Roman Herzog
Roman Herzog wurde am 5. April 1934 in Landshut als Sohn einer Bankkauffrau und eines kaufmännischen Angestellten und späteren Stadtarchivars geboren. Nach dem Besuch des Gymnasiums in Landshut begann er das Studium der Rechtswissenschaft in München. Vier Jahre später legte er die erste juristische Staatsprüfung ab (1957).
1958 wurde er zum Doktor der Rechtswissenschaften promoviert. Ein Jahr lang stand er der juristischen Fakultät als Dekan vor (1967/68). 1969 wechselte er als Professor für Staatslehre und Politik an die Hochschule für Verwaltungswissenschaften in Speyer, 1971 wurde er ihr Rektor.

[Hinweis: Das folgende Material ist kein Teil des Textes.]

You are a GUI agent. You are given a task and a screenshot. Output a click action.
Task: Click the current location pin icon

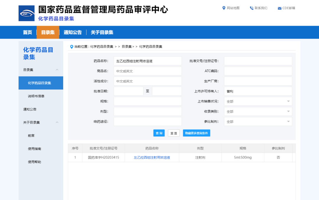pyautogui.click(x=71, y=47)
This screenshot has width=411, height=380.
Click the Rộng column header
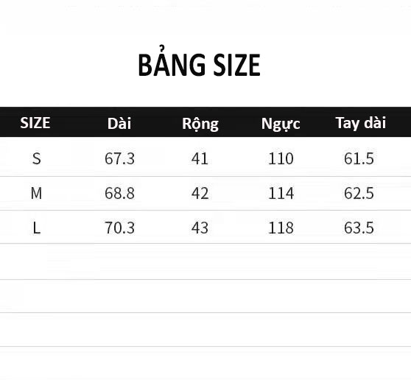200,124
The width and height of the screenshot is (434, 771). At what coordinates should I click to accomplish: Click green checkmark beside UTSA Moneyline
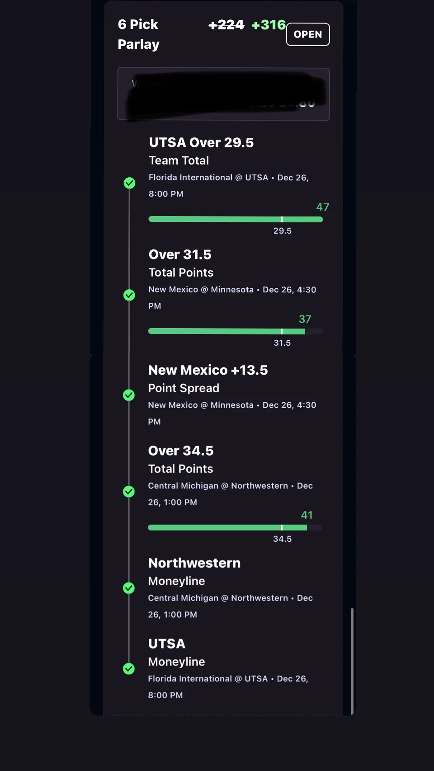[x=129, y=668]
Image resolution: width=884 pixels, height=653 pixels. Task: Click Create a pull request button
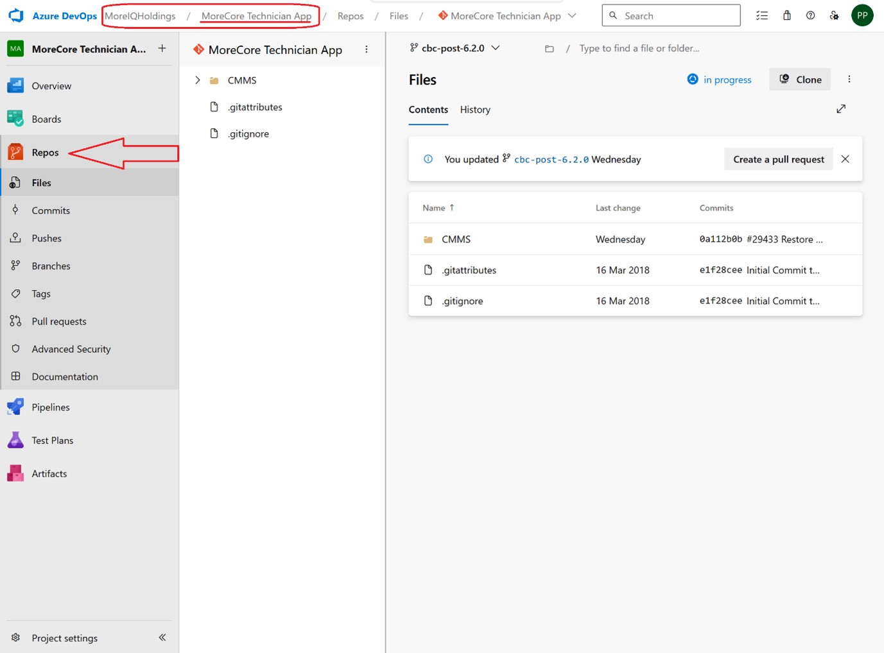tap(778, 159)
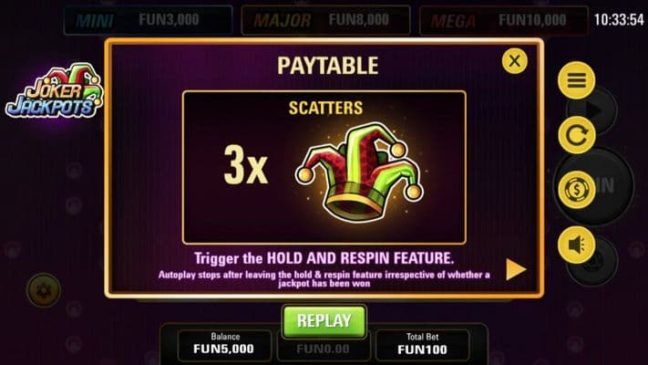The width and height of the screenshot is (648, 365).
Task: Click the green REPLAY button
Action: pos(324,321)
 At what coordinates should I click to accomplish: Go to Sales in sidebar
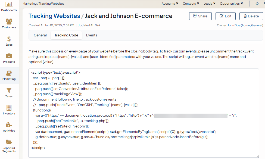[x=9, y=41]
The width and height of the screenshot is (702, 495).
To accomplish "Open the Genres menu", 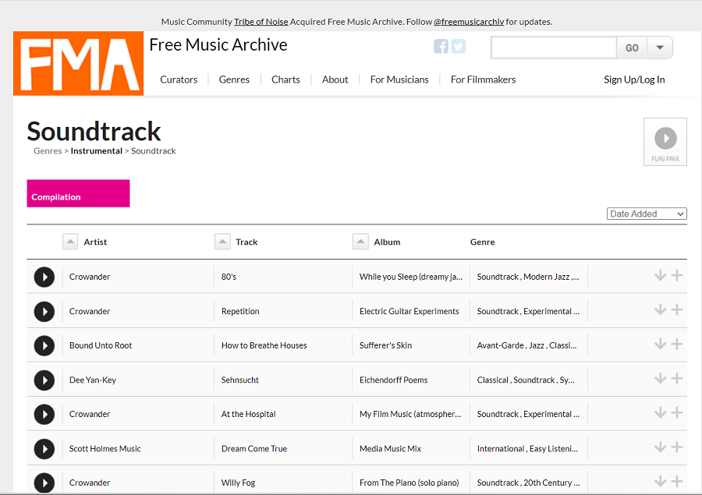I will coord(234,80).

1973 wechselte Roman Herzog von der Wissenschaft in die Politik. Mitglied der CDU war er seit 1970. 1973 wurde er vom damaligen Ministerpräsidenten des Landes Rheinland-Pfalz, Helmut Kohl, zum Staatssekretär ernannt und vertrat fünf Jahre lang das Land als Bevollmächtigter beim Bund in Bonn.
1978 bekam Roman Herzog das Angebot, in die Landesregierung Baden-Württembergs einzutreten. Er wurde Minister für Kultur und Sport. Zwei Jahre später kandidierte er bei den Landtagswahlen und zog für den Wahlkreis Göppingen in den Stuttgarter Landtag ein. Roman Herzog übernahm das Innenressort.
1994 setzte sich Herzog als Kandidat der CDU/CSU für das Bundespräsidentenamt in einer Kampfabstimmung gegen den SPD-Kandidaten Johannes Rau durch und trat am 1. Juli 1994 die Nachfolge Richard Weizsäckers an.
Er erwarb sich Verdienste u.a. um die Förderung der inneren Einheit Deutschlands und die deutsch-polnische Aussöhnung. Gegen Ende des Jahres 1996, in welchem er zum beliebtesten deutschen Politiker gewählt worden war, gab Roman Herzog bekannt, dass er sich 1999 nicht mehr für das Amt des Bundespräsidenten zur Verfügung stellen wolle.